A strategic recalibration is underway as middle powers turn to open-source artificial intelligence to amplify geopolitical influence. With AI increasingly shaping economic competitiveness and national security, governments outside the US–China duopoly are positioning open ecosystems as a tool to build leverage, resilience, and global relevance in the digital age.
Middle-income and mid-sized powers are increasingly backing open-source AI models, tools, and standards as an alternative to reliance on proprietary systems dominated by a handful of global tech giants. Policymakers view open-source frameworks as a way to reduce dependency risks, improve transparency, and accelerate domestic innovation.
Several governments are investing in national compute infrastructure, public-interest datasets, and collaborative research alliances. The approach allows states to shape norms, influence standards-setting bodies, and attract talent without the capital intensity required to compete directly with Big Tech’s closed models. Open-source AI is thus emerging as both an economic and diplomatic instrument.
The development aligns with a broader trend across global markets where AI capabilities are increasingly concentrated among a few technology superpowers. The dominance of US- and China-based firms has raised concerns about technological sovereignty, data control, and strategic dependency.
Historically, middle powers have leveraged multilateralism, trade blocs, and standards bodies to extend influence beyond raw economic size. Open-source AI fits this tradition, offering a scalable mechanism to shape global technology norms. It also reflects lessons from earlier digital eras, where open protocols such as the internet and open-source software enabled widespread innovation. As AI becomes embedded in defence, finance, healthcare, and governance, access and control are no longer just commercial issues but strategic ones.
Policy analysts argue that open-source AI lowers barriers to entry, allowing smaller states to participate meaningfully in AI development and governance. Experts note that transparency and inspectability make open models more attractive for public-sector deployment, where accountability is critical.

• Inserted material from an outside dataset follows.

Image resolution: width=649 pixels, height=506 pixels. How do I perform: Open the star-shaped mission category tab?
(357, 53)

Former officials and technology strategists caution, however, that open-source is not inherently risk-free. Without adequate investment in skills, compute, and security, nations may struggle to translate openness into influence. Industry leaders add that successful open-source strategies require strong institutional coordination between governments, academia, and the private sector. The prevailing view is that open-source AI is not a shortcut to power, but a force multiplier when paired with long-term industrial policy.

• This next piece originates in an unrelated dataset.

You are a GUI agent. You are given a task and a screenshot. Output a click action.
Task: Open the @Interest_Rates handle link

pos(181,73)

For businesses, especially startups and regional tech firms, state-backed open-source initiatives can unlock new markets and reduce dependence on expensive proprietary platforms. Investors may see opportunities in ecosystems built around localised AI solutions and services.
For policymakers, the shift reframes AI policy from regulation alone to active capability-building. Governments are increasingly expected to fund infrastructure, support open standards, and participate in global governance forums. Failure to engage risks marginalisation as AI-driven trade, security, and data norms harden around dominant players.
Looking ahead, decision-makers should watch how open-source AI influences global standards-setting and regional alliances. The key uncertainty is whether middle powers can sustain long-term investment and coordination. If successful, open-source strategies could rebalance influence in the AI era. If not, technological concentration may deepen, reinforcing existing power asymmetries.